● What to work on: Your answer should consist of the lines below that hold the word "will".

● Data excerpts:
◇ ◇ ◇ ◇ ◇
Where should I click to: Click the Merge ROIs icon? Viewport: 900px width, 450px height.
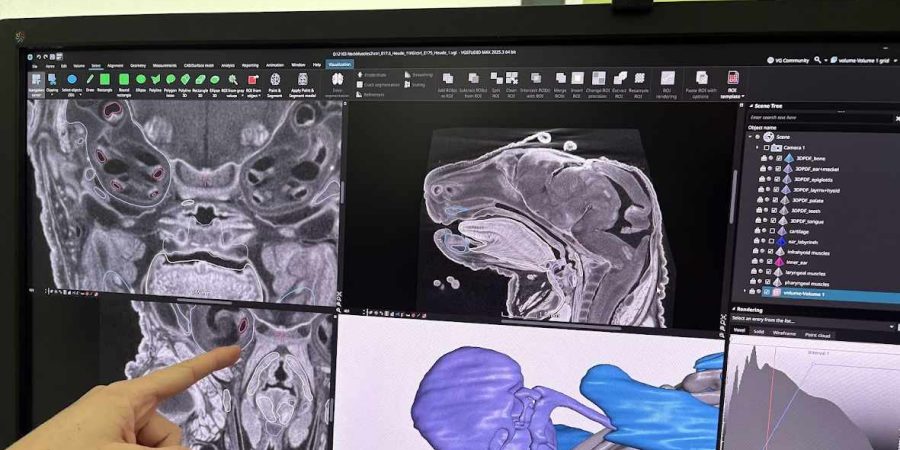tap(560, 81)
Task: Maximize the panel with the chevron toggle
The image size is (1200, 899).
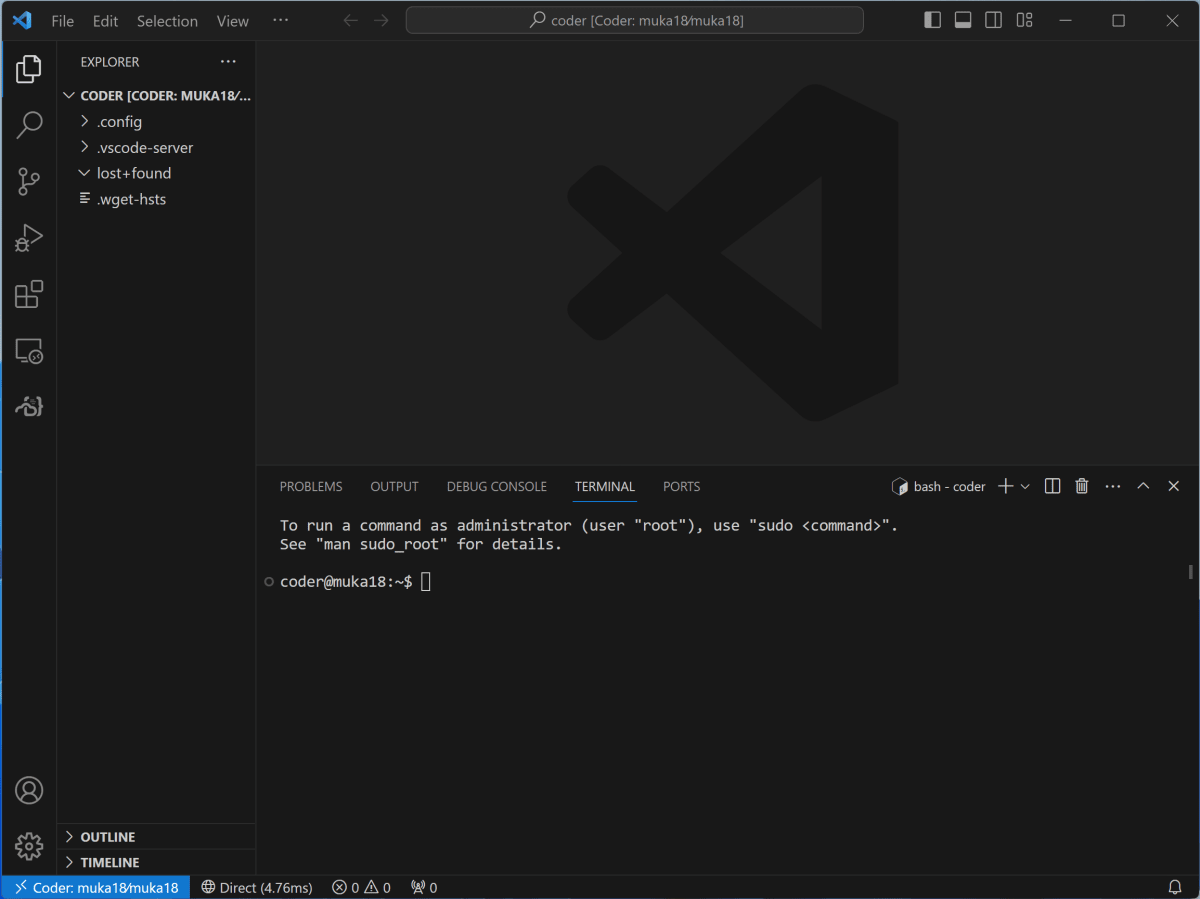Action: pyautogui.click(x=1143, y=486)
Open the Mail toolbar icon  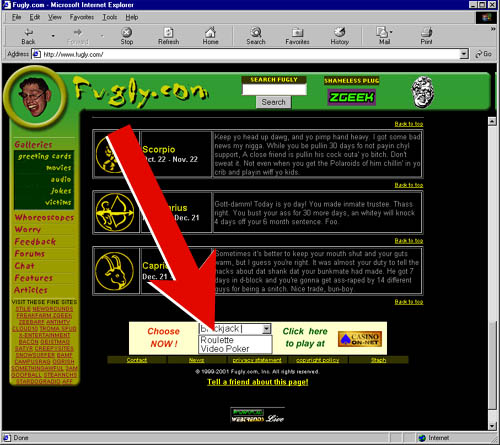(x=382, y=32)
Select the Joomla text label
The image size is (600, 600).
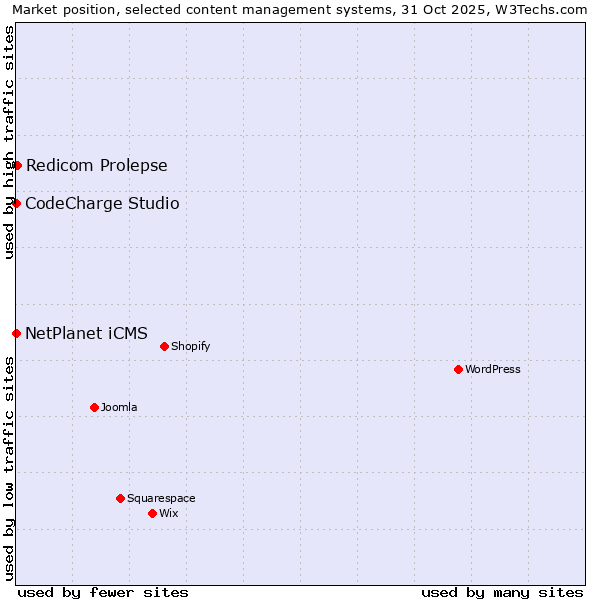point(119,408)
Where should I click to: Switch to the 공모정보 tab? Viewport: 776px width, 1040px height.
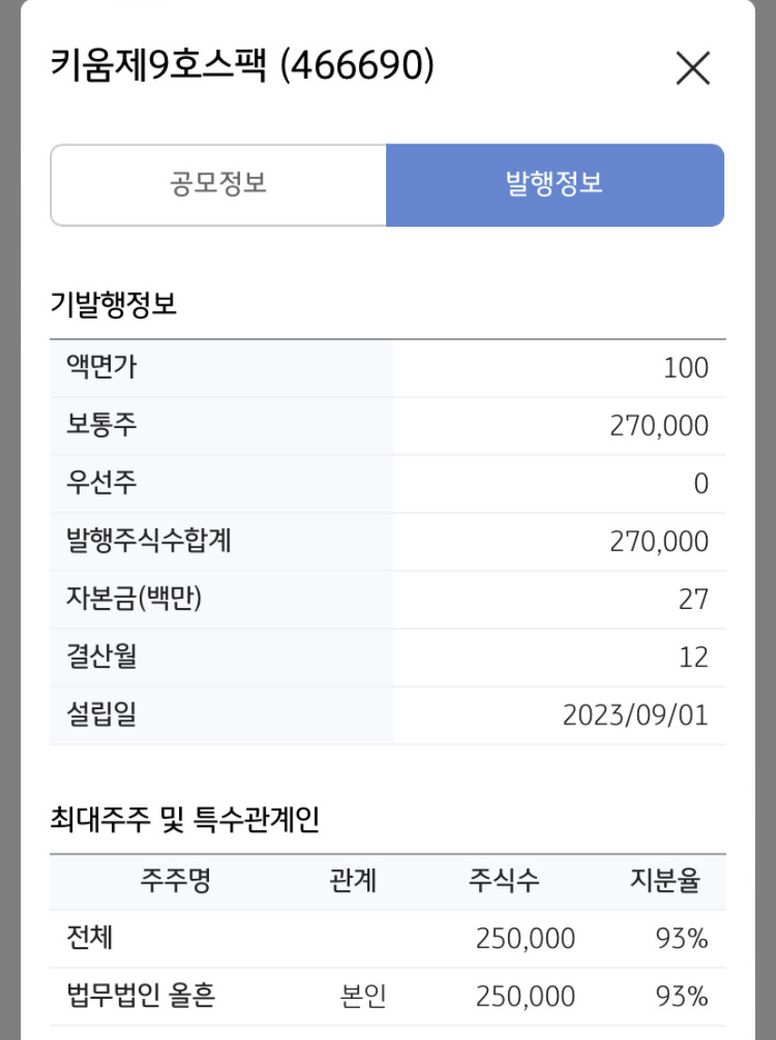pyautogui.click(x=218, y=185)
◇ ◇ ◇ ◇ ◇
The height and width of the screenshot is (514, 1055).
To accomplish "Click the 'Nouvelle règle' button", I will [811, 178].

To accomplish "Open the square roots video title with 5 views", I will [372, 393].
◇ ◇ ◇ ◇ ◇
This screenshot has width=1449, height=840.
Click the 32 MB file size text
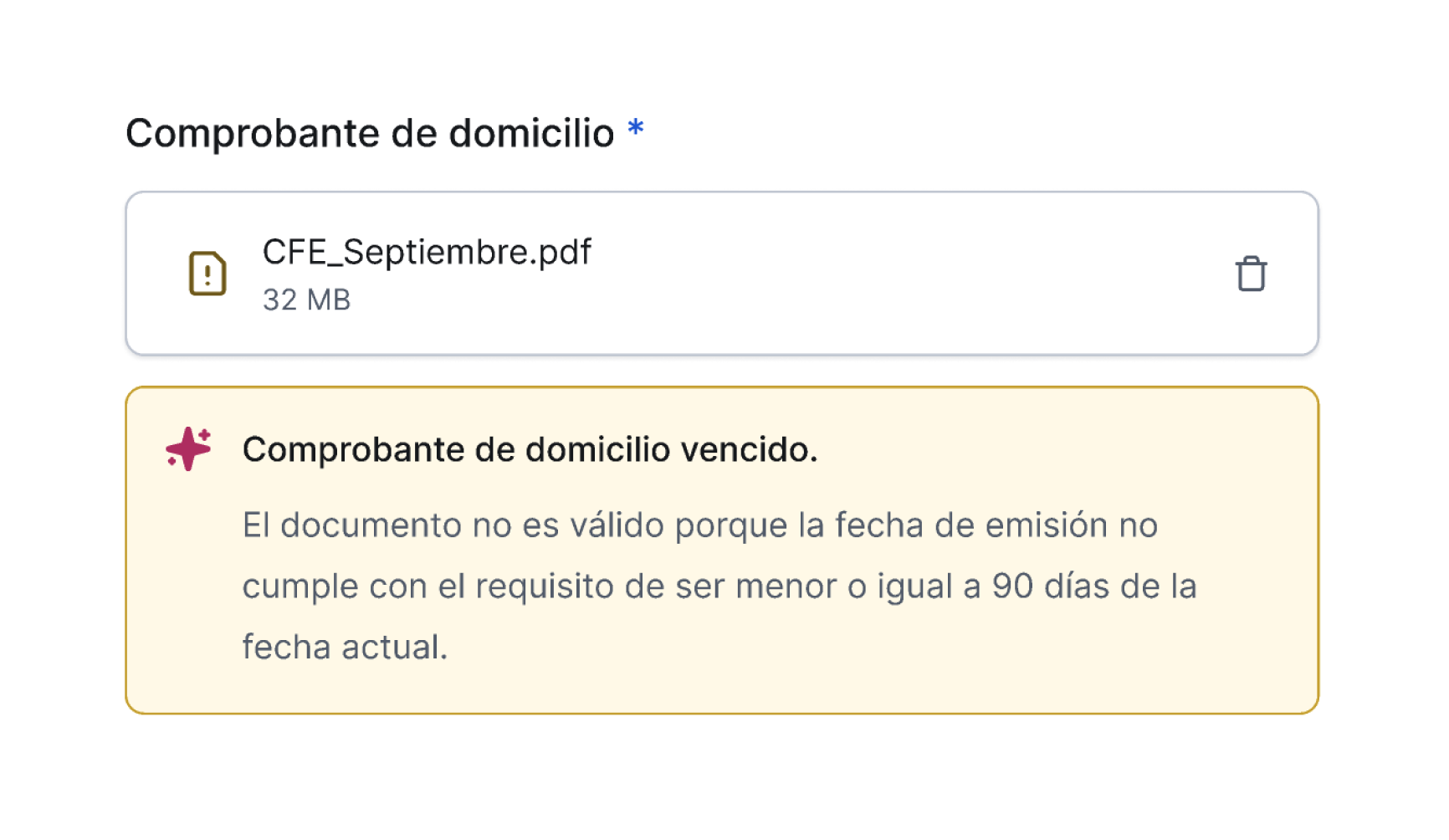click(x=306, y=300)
◇ ◇ ◇ ◇ ◇
● Problem solution:
To accomplish "Click the 'Nouvelle règle' button", I will [811, 178].
To accomplish "Open the square roots video title with 5 views", I will [372, 393].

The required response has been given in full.